> [What is required]
Please count the lines in the material below that contain the string "Instruction" with its case matching exactly, and give only that number.
--- BEGIN Data section ---
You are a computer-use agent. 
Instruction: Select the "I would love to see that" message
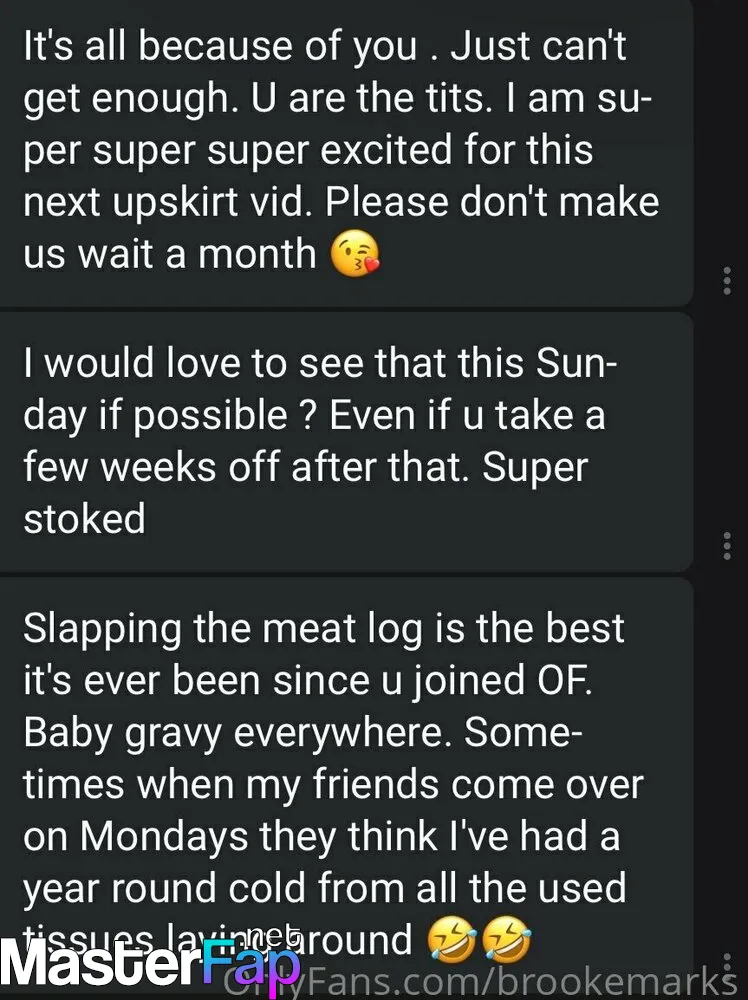point(346,442)
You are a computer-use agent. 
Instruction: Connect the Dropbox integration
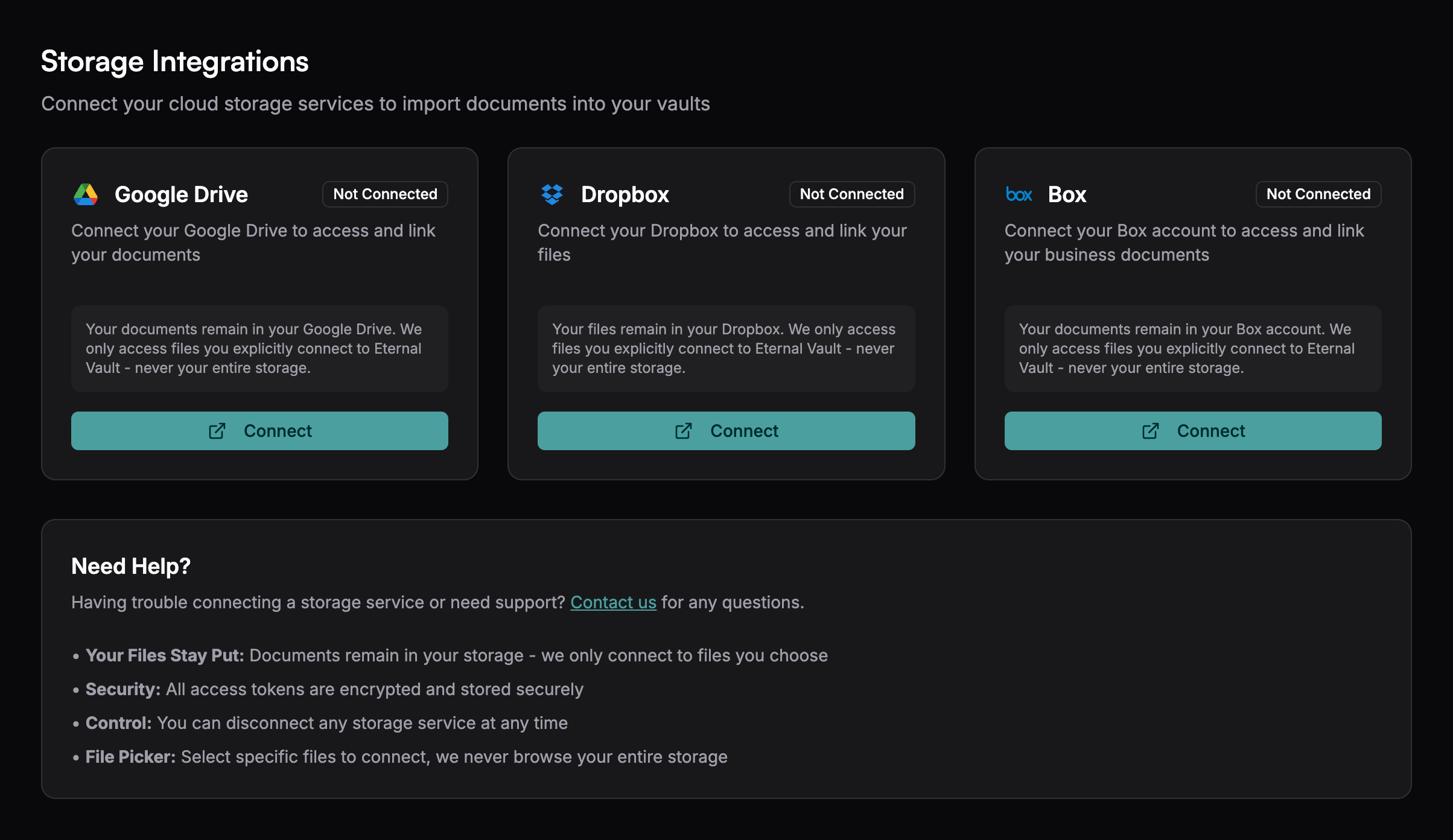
--- END Data section ---
> [Complete answer]
2